The aspects of the present invention are advantageous in that the production cycle is controlled by the parameters that affect the production of the well 10. Specifically, the well 10 enters the on time mode only when a beneficial casing pressure and sales line pressure differential is reached. In this respect, the plunger 40 is accorded a higher probability that it will reach the lubricator and deliver the fluid and gases. Thereafter, the well 10 continues to produce sales flow until the production gas flow drops below a predetermined threshold rate. In this respect, the sales flow period is not cut short by a predetermined time period as taught in the prior art.

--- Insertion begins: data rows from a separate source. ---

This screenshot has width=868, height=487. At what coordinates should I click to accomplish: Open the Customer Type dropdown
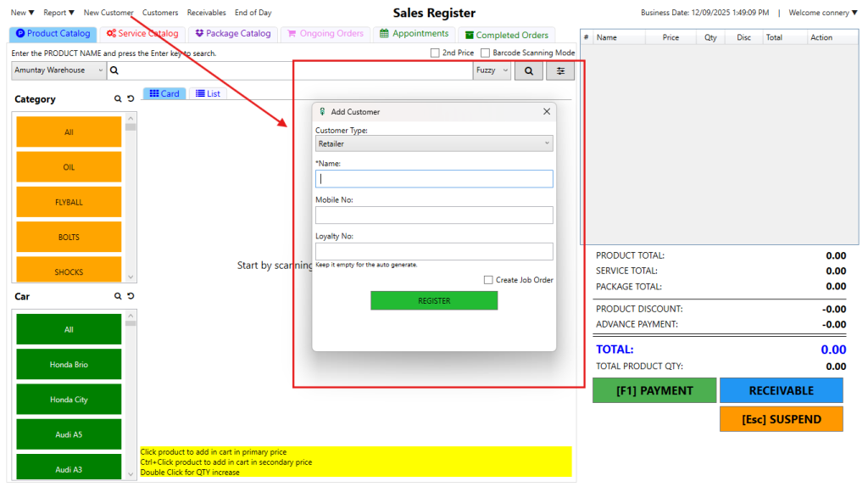click(434, 144)
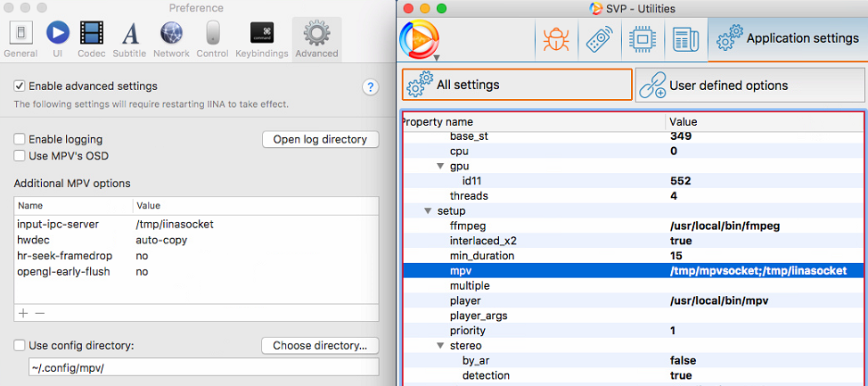Screen dimensions: 868x386
Task: Collapse the setup tree node
Action: tap(427, 211)
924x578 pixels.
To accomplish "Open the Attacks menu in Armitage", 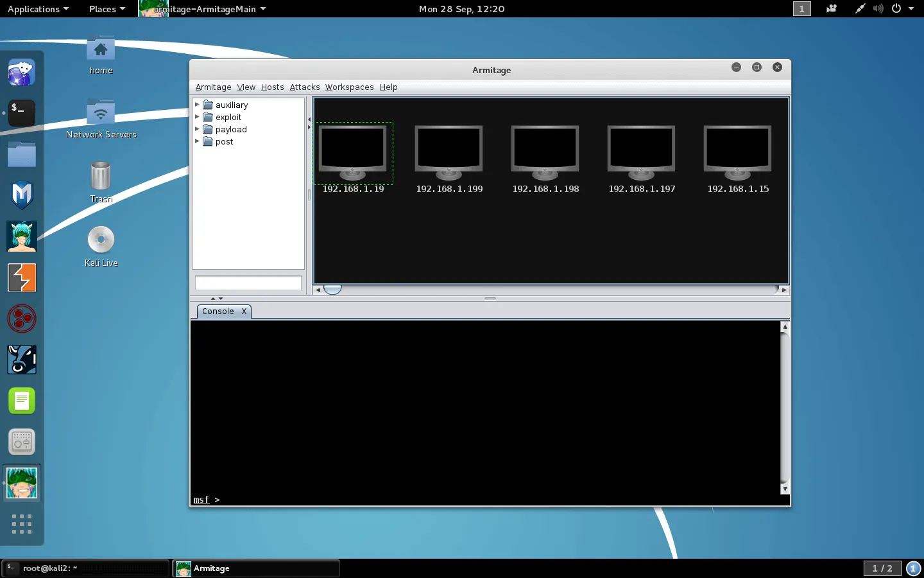I will (304, 87).
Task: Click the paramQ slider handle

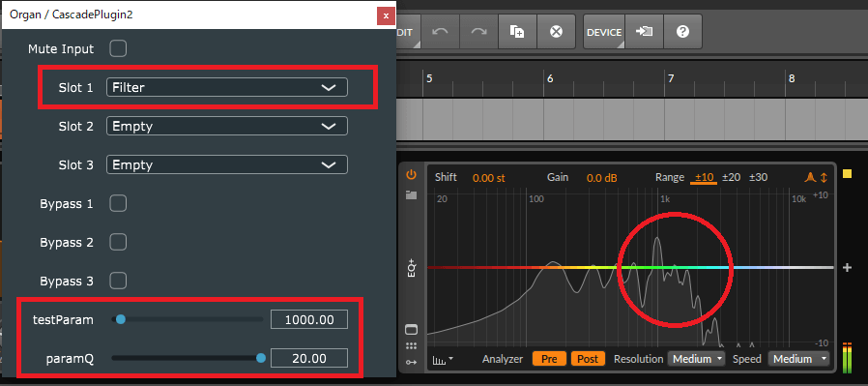Action: click(x=261, y=358)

An exemplary method of the present invention may be summarized as shown in FIG. 2. Using the plunger lift system described above, the system is in the off time mode, shown as step 2-5. W en the ON pressure differential is reached, the controller initiates the ON time mode as shown in step 2-1. During the on time mode, the controller looks for a closed contact switch such as sensing the plunger at the surface. When the closed contact switch is detected, the controller initiates the differential time delay, shown as step 2-2, to allow for removal of fluid from the tubing. At the expiration of the differential time delay, the controller initiates the sales time for production gas flow, shown as step 2-3. Th sales time ends when the OFF pressure differential is met. At the beginning of the off-cycle, the controller initiates the plunger fall time to give the plunger sufficient time to all back down the wellbore as show in step 2-4. At the end of plunger fall time, the system enters the off time mode as shown in step 2-5. During off time mode, the controller makes adjustments to the operating parameters to optimize the well. If the ON pressure differential is adjusted, the cycle will start over when the new ON pressure differential is met.

Gas Lift System

The aspects of the present invention are also applicable to optimizing a gas lift system 108. As shown in FIG. 3, the gas lift well 110 includes a wellbore 112 which is lined with casing 114 and a string of production tubing 115 co-axially disposed therein. The production tubing 115 extends from the bottom to the surface of the well 110, where a shut-in valve 120 is located to close the tubing 115 and shut-in the well 110. A delivery line 135 is disposed at the other end of the shut-in valve 120 and includes a compressor 130 and a sales valve 137 to close the delivery line 135. A gas line 140 having a bypass valve 145 is disposed between the compressor 130 and the sales valve 137 to inject compressed gas into the wellbore 112.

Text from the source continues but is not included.